Page 9 of docDB#5509

Environment Setup

  • Logon to a submitter node, e.g. spinquestgpvm01.fnal.gov or gpvm02. On other computers the following steps won't work.
  • Source the setup script as follows. It sets up a bunch of shell variables and commands for job submission. There are many similar scripts for this purpose, but this one will be our officially-maintained version.
    source /exp/seaquest/app/software/script/setup-jobsub-spinquest.sh
    
  • You can add the following line to your ".bashrc" in order to auto-source the setup script.
    test ${HOSTNAME:0:13} = 'spinquestgpvm' && source /exp/seaquest/app/software/script/setup-jobsub-spinquest.sh
    
  • You can source "setup-jobsub-seaquest.sh" in the identical directory to select the SeaQuest jobsub environment.

Basic Procedure

You could learn the Grid usage by trying the following procedure.

  1. Set up the environment as described above.
  2. Get a Kerberos ticket
    kinit
    <type your pwd>
    
  3. Modify a job-submission script based on your needs.
  4. Test run the job locally
    ./gridsub.sh test-10k 0 2 10000
    
  5. Test run small batch tests
    ./gridsub.sh test-10k 1 2 10000
    
    • You will be asked to copy and paste an authentication URL to your web browser.
    • You can run jobsub_q --user=$USER (or its alias jobsub_q_mine) to check the status of your jobs.
  6. Run your jobs
    • You adjust the command-line arguments of gridsub.sh as you need.
    • You can use FIFE monitor to check the job status.

Write Permission

  • Normal E1039 user can
    • Write output files only under /pnfs/e1039/scratch/users and
    • Read all files under /pnfs/e1039 and /pnfs/e906.
  • Only granted users can write output files to any directory under /pnfs/e1039.
    • Mainly for data production.
    • The granted users (i.e. assigned the Production role) can be found at this FIfemon page.

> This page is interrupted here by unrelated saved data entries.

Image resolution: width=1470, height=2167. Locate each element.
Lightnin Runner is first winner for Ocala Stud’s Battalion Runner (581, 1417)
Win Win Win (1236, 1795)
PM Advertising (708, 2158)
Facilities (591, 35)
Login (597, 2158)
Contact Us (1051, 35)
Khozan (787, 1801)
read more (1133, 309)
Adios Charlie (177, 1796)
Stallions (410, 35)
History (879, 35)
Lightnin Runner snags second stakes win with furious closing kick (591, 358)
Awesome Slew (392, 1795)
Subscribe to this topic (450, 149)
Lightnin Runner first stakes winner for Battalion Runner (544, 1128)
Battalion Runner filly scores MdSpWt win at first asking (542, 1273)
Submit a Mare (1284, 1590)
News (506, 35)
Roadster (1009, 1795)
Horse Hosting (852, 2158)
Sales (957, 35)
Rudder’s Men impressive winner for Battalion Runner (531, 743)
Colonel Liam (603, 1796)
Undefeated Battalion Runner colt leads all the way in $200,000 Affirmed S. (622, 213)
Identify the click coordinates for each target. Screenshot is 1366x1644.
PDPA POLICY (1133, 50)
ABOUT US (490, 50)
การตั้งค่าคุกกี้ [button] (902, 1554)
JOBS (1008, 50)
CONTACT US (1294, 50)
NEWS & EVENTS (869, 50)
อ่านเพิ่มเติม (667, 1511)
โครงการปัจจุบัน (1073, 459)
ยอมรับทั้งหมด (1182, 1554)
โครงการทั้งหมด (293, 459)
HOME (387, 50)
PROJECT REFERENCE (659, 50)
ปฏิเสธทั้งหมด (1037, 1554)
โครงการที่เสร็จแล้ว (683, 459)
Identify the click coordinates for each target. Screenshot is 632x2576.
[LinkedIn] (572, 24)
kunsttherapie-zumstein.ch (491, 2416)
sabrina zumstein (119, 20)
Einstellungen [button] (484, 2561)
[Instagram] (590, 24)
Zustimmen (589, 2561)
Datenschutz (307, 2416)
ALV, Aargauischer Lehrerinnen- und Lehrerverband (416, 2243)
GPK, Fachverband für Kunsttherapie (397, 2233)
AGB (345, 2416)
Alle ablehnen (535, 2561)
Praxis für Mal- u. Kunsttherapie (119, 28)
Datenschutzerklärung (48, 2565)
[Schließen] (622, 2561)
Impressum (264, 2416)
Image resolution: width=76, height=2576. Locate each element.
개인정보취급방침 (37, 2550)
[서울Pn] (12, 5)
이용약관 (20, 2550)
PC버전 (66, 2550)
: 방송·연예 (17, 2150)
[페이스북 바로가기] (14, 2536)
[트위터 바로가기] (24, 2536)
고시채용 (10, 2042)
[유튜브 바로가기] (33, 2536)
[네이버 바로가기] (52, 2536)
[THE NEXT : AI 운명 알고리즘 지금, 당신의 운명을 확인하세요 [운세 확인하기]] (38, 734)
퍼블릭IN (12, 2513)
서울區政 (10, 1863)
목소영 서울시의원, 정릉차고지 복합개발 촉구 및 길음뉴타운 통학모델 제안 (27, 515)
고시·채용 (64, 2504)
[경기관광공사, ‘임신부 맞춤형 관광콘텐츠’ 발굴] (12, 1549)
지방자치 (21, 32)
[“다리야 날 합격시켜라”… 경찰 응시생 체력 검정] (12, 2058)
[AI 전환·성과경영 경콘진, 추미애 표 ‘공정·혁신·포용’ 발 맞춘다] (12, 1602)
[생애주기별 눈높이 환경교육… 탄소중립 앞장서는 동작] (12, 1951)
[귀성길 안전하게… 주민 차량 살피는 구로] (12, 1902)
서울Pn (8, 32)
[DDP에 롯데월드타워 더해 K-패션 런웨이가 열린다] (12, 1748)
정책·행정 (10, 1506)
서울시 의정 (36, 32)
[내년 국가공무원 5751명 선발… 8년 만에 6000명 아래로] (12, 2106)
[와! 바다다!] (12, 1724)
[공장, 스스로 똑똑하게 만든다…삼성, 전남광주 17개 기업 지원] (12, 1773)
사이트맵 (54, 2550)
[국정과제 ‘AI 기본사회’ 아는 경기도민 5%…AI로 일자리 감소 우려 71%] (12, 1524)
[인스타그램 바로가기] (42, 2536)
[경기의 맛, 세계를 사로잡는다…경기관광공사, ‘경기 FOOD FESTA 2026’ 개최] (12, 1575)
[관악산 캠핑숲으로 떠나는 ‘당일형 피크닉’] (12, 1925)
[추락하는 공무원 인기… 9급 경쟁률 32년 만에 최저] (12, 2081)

If the link does not work, you can manually
      1. Visit Fifemon,
      2. Search for User Info to open that dashboard, and
      3. Set Experiments to spinquest and Role to Production.

Notes

  • The back-end system of the job submission at Fermilab was changed to jobsub_lite in Feb. 2023. You can find details in DocDB 10460.

Tips

How to exclude bad OSG nodes

Use the "--append_condor_requirements" option of "jobsub_submit" as follows:

 cmd="$cmd --append_condor_requirements='(TARGET.GLIDEIN_Site isnt \"UCSD\")'"

It is indeed used by default in "e1039-analysis/SimChainDev/gridsub.sh". Valid site names are listed in this Wiki page. Note that the "--blacklist" option has a known defect according to the Fermilab Service Desk as of August 2019.